You are viewing a plain text version of this content. The canonical link for it is here.
Posted to dev@vxquery.apache.org by "Vinayak Borkar (JIRA)" <ji...@apache.org> on 2012/06/20 03:34:43 UTC

[jira] [Comment Edited] (VXQUERY-34) Basic String Functions

    [ https://issues.apache.org/jira/browse/VXQUERY-34?page=com.atlassian.jira.plugin.system.issuetabpanels:comment-tabpanel&focusedCommentId=13397207#comment-13397207 ] 

Vinayak Borkar edited comment on VXQUERY-34 at 6/20/12 1:34 AM:
----------------------------------------------------------------

Preston,

The string-length function looks good. I have a few comments about the upper-case and lower-case functions.

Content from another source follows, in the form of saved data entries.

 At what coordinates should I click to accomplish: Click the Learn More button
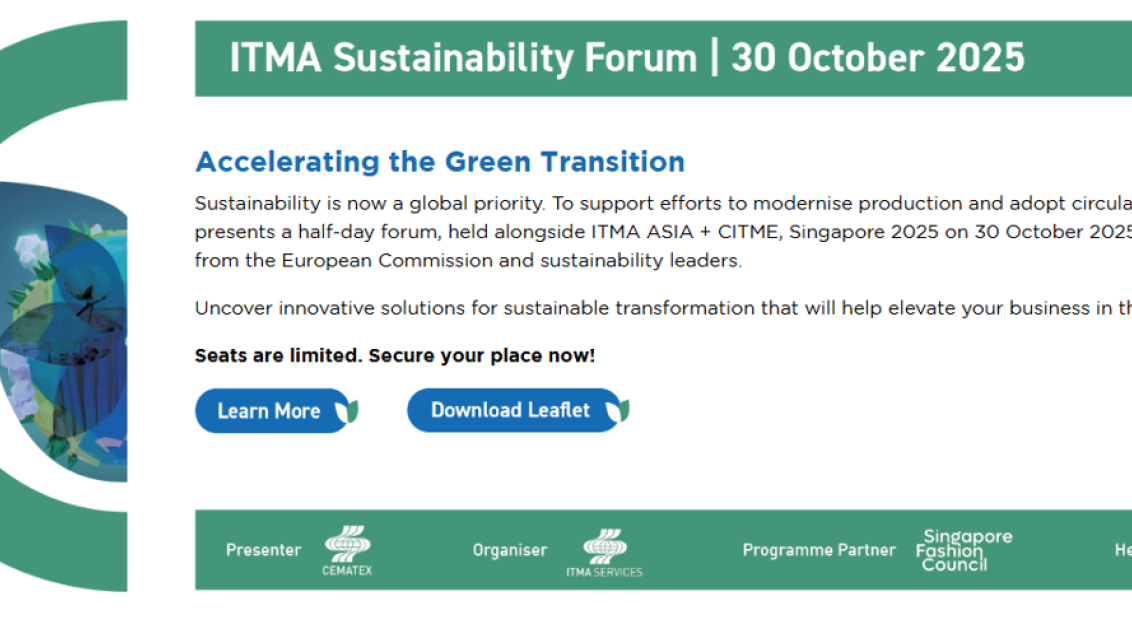tap(268, 411)
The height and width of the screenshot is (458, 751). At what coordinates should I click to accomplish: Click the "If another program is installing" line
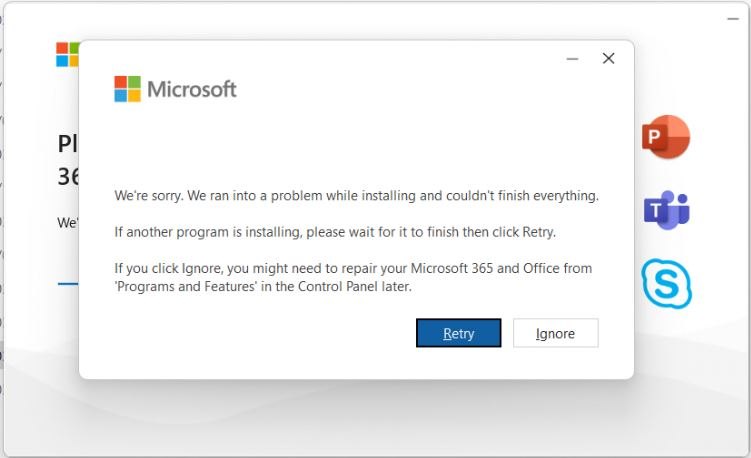click(x=335, y=232)

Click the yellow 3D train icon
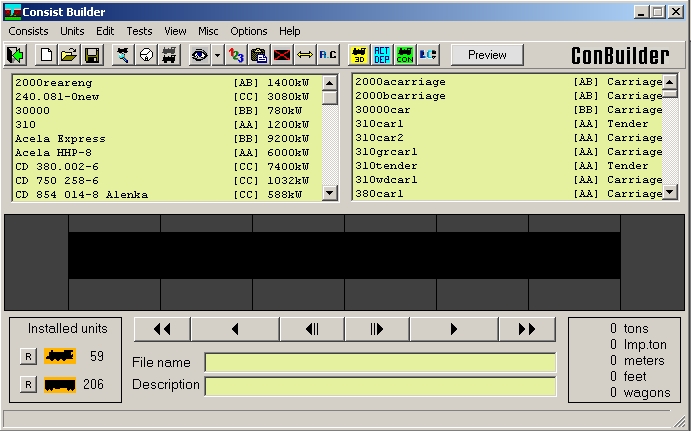coord(358,55)
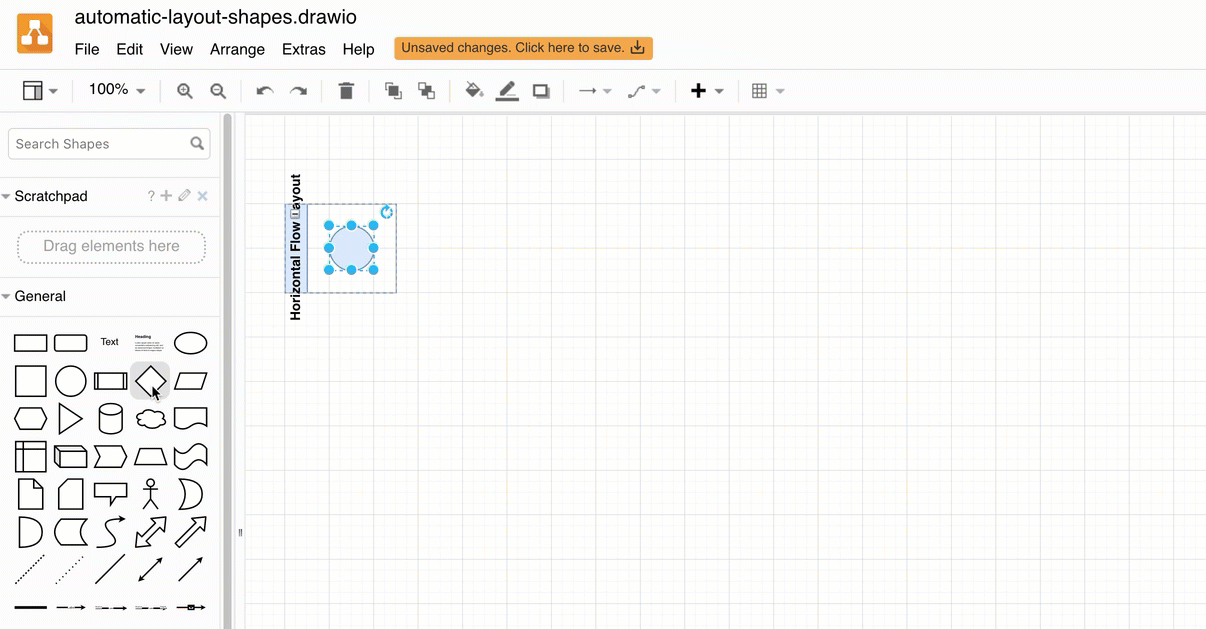This screenshot has height=629, width=1206.
Task: Click the Zoom In magnifier icon
Action: coord(184,90)
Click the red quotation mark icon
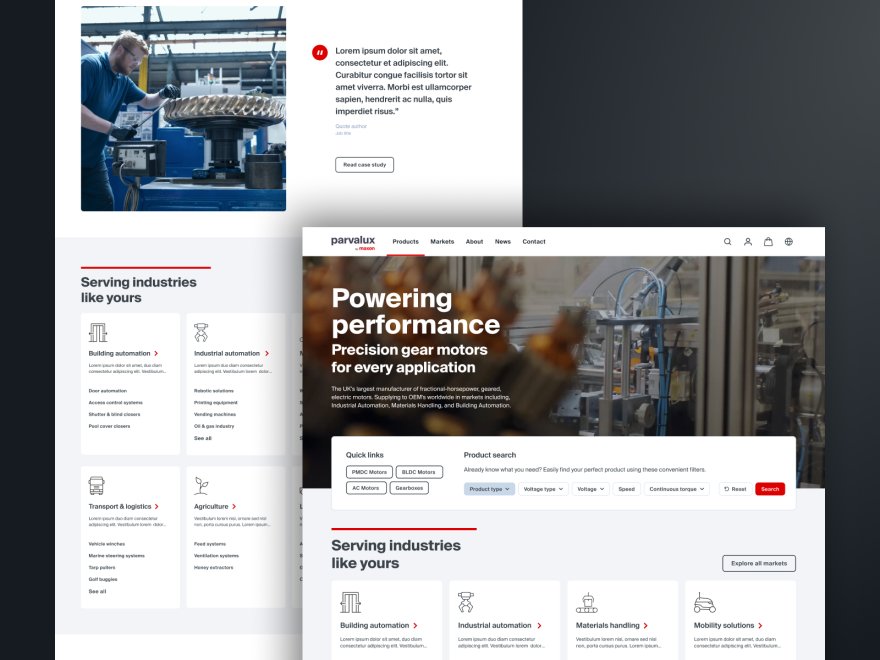The height and width of the screenshot is (660, 880). tap(320, 53)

1. The functions currently create an object on *every* invocation. The byte[] is created every time the function is called. I would suggest using edu.uci.ics.hyracks.dataflow.common.data.accessors.ArrayBackedValueStorage as the storage for the data. This class embeds a growable byte array that only allocates a new object if the existing object is not large enough and tracks the used size separately. You can call the reset() method to reset the "used bytes" to 0 without destroying the internal byte array.
2. It looks like you first walk over the input string, convert each character to its upper/lower case value just to measure the length of the new string. Another strategy is to skip two bytes in the result byte array (actually 3, because the first byte will be the tag in your case), and start appending the characters after transcoding. At the end, go back and patch the two bytes representing the UTF8 length in the result with the actual length. This way you do not have to process each string twice.
3. Finally, to address your code reuse question, you could have upper and lower case functions both extend an AbstractStringTranscodingFunction which has one protected abstract method:

protected abstract char transcodeCharacter(char c);

You could then move all the code that you have in the computation to the base class, while calling the transcodeCharacter method to get the "converted" character. In the concrete classes you will need to implement the transcodeCharacter method to return the upper/lower case character appropriately.

Thanks,
Vinayak
                
      was (Author: vinayakb):
    Preston,

The string-length function looks good. I have a few comments about the upper-case and lower-case functions.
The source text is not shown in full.